VIVAnews – Pemerintah berencana memulai ekspor listrik pada 2014. Namun, hal itu harus didukung dengan regulasi yang jelas. Sebab, jangan sampai terjadi Indonesia ekspor listrik tapi Indonesia masih kekurangan listrik dan menanggung beban polusi karbon dioksida (CO2).

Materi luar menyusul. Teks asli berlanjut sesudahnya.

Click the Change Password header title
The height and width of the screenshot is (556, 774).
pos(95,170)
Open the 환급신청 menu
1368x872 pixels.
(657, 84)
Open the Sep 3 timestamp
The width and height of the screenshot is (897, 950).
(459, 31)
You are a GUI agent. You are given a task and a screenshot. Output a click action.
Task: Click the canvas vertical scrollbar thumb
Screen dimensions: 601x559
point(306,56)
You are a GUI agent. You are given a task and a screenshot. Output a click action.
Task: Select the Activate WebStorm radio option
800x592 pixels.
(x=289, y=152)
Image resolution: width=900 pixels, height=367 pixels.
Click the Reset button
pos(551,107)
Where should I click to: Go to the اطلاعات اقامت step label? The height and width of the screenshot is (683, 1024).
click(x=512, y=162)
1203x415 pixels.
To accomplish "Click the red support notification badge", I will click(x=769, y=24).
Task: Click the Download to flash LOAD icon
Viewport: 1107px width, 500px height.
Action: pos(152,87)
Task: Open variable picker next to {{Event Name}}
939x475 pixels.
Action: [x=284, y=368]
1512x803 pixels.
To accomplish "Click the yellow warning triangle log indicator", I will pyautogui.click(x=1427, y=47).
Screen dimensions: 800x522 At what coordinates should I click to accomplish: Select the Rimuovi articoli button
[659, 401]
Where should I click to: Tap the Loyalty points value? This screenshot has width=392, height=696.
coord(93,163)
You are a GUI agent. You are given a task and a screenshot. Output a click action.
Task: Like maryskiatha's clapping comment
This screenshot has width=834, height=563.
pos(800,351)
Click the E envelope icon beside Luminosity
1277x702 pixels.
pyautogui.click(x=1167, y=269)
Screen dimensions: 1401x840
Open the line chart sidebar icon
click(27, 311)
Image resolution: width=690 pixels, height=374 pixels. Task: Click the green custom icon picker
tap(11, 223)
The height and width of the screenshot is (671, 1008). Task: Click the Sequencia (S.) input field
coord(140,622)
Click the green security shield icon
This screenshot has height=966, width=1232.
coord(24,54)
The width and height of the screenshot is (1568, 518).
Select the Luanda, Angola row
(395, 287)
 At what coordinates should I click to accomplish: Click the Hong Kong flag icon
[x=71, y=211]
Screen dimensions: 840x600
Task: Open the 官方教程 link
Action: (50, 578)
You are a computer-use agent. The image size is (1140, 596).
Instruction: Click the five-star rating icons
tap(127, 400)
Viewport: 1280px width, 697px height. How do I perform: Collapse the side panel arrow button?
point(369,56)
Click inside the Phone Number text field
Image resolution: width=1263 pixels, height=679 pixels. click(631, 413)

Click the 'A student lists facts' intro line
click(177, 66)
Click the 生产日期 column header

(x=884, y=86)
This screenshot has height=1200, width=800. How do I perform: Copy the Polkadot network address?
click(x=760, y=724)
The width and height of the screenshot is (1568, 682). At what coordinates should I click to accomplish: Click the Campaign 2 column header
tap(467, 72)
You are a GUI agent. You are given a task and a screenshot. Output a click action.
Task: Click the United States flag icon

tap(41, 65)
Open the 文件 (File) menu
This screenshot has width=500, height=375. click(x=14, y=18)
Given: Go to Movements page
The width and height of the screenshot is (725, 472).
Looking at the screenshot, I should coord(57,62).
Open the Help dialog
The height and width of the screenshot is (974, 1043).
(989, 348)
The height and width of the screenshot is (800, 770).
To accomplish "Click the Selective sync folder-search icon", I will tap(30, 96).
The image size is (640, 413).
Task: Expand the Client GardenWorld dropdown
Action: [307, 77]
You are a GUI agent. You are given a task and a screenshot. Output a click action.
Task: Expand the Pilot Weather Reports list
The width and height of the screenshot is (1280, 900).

“Pembangkit listrik di Indonesia dari batu bara Indonesia, listriknya diekspor. Mereka (negara tujuan ekspor) dapat listrik murah dan bebas emisi tapi yang nanggung polusi CO2 Indonesia. Itu secara konvensi internasional, Indonesia yang bertanggung jawab,” kata Direktur Eksekutif Institute for Essential Service Reform (IESR), Fabby Tumiwa di Jakarta, Selasa 6 Maret 2012.
Fabby menjelaskan, untuk itu perlu ada regulasi yang mengatur harga jual listrik antarnegara. Aturan tersebut, harus tercantum ekspor listrik dipastikan tidak akan mengganggu kemanan energi nasional.
“Harus jelas konsep perencanaan, hingga aturan kontrak. Contoh, kalau tiba-tiba Batam memerlukan listrik tambahan, maka ekspor listrik ke Singapura bisa dialihkan. Yang penting, kalau kekurangan listrik jangan susah kembali,” katanya.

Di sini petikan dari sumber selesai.